Problem: Return all lines from the listing below that include the word "left".

Input:
—————

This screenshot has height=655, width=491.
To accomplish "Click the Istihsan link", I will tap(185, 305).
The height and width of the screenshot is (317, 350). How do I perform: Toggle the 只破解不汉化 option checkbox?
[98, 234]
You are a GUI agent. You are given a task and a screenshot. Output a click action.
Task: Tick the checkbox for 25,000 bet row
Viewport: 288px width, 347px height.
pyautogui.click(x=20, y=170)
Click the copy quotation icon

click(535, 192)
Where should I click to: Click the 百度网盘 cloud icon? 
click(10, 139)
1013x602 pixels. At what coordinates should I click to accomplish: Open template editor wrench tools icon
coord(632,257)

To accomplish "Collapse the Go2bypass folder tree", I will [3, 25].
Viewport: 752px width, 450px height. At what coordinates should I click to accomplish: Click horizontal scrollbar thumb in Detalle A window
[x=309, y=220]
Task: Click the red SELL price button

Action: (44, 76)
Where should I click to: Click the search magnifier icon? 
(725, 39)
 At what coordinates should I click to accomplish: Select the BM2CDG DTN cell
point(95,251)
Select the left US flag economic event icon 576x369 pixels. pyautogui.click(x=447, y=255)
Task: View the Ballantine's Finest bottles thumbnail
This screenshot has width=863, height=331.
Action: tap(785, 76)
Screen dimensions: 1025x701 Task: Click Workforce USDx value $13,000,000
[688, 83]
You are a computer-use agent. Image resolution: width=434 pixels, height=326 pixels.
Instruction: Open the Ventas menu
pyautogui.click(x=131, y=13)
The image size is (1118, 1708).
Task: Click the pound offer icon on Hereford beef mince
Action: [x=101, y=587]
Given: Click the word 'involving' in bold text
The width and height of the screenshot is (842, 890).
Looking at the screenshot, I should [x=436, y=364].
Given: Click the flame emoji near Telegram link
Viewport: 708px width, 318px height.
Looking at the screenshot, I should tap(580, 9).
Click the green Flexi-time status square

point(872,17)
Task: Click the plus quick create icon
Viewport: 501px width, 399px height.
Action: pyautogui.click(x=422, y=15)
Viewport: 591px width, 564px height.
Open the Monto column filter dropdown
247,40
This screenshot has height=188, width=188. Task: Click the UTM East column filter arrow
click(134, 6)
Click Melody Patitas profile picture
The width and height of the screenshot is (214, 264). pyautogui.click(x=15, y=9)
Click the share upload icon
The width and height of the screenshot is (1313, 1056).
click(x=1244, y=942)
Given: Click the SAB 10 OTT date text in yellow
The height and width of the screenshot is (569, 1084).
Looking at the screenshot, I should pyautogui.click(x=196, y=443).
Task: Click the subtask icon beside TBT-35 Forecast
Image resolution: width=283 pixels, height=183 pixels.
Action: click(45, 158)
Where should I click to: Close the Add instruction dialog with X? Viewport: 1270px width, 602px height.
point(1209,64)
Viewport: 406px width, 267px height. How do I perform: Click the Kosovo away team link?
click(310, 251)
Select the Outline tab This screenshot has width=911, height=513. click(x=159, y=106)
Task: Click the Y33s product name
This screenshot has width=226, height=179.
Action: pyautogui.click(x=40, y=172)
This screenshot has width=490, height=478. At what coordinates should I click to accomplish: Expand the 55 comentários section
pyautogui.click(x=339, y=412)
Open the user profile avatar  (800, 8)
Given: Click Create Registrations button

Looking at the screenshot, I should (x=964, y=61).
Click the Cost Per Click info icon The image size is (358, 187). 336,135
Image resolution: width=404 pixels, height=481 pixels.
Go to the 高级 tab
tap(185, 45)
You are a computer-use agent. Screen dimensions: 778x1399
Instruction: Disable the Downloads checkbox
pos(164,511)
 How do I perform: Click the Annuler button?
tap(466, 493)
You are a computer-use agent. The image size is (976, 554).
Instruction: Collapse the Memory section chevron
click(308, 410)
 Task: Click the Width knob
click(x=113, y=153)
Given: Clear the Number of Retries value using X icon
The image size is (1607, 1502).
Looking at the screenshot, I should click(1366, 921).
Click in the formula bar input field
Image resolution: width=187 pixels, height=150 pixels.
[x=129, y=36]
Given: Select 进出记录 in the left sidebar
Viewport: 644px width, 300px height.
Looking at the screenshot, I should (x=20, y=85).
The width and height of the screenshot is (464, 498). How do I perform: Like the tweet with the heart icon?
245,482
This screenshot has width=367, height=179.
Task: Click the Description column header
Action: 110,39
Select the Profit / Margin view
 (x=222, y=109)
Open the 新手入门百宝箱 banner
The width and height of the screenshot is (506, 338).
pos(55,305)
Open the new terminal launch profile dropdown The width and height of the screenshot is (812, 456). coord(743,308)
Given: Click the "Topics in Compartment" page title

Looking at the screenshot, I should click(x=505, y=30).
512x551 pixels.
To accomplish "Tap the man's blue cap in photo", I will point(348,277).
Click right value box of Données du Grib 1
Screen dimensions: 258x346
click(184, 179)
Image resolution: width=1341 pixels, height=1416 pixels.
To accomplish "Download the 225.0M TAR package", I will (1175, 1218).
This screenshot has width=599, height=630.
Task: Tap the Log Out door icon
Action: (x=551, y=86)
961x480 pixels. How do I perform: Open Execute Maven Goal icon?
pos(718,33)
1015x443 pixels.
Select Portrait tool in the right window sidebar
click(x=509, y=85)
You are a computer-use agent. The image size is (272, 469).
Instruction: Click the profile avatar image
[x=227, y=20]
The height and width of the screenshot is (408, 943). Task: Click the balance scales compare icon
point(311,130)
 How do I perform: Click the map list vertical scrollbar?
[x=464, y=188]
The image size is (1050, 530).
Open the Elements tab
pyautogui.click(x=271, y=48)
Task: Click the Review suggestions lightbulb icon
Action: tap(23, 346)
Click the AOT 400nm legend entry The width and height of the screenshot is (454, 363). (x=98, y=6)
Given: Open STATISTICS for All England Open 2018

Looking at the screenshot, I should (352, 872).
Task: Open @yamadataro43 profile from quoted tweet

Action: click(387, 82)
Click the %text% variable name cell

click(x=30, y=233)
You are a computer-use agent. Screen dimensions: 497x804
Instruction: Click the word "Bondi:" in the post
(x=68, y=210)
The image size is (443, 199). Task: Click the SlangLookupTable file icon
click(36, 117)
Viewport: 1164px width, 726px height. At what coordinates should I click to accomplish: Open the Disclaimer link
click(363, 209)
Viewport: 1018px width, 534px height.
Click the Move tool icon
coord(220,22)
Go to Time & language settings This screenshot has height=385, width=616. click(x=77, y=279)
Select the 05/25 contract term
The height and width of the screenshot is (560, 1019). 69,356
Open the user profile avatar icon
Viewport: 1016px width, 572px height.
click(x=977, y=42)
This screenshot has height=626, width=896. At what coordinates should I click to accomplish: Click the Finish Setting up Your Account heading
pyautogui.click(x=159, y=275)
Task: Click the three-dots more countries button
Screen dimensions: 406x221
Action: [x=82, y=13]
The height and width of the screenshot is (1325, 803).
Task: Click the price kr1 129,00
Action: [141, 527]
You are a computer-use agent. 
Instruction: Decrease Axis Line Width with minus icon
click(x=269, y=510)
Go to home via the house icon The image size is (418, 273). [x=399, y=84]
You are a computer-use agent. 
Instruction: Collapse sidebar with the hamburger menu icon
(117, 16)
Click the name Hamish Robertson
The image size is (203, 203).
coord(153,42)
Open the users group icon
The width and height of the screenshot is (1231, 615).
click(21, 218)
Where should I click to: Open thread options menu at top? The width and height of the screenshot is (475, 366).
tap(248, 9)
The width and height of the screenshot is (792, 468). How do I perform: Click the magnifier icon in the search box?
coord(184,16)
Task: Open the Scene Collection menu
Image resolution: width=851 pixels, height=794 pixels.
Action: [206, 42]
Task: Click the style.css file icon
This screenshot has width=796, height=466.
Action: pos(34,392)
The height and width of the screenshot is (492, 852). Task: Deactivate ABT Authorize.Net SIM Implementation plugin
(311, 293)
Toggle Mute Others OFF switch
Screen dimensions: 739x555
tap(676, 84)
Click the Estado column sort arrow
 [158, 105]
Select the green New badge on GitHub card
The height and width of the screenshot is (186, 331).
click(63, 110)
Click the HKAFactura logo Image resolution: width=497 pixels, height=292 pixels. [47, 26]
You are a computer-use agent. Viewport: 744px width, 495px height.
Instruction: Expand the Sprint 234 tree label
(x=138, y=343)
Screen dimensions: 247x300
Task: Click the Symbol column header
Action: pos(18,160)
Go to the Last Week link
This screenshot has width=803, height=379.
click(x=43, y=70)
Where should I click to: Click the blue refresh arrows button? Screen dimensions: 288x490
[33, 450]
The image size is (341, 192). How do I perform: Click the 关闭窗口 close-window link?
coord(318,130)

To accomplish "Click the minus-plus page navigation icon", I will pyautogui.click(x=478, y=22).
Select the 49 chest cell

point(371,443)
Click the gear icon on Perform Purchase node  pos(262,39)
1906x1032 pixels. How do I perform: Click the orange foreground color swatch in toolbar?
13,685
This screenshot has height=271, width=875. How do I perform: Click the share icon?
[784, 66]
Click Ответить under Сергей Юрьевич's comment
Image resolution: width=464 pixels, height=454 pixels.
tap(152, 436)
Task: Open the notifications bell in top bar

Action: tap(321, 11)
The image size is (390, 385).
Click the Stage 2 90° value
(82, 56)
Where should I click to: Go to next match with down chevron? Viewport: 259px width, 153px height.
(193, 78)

—————

Answer space:
Select the left US flag economic event icon 576x369 pixels. pyautogui.click(x=447, y=255)
Given: Select 进出记录 in the left sidebar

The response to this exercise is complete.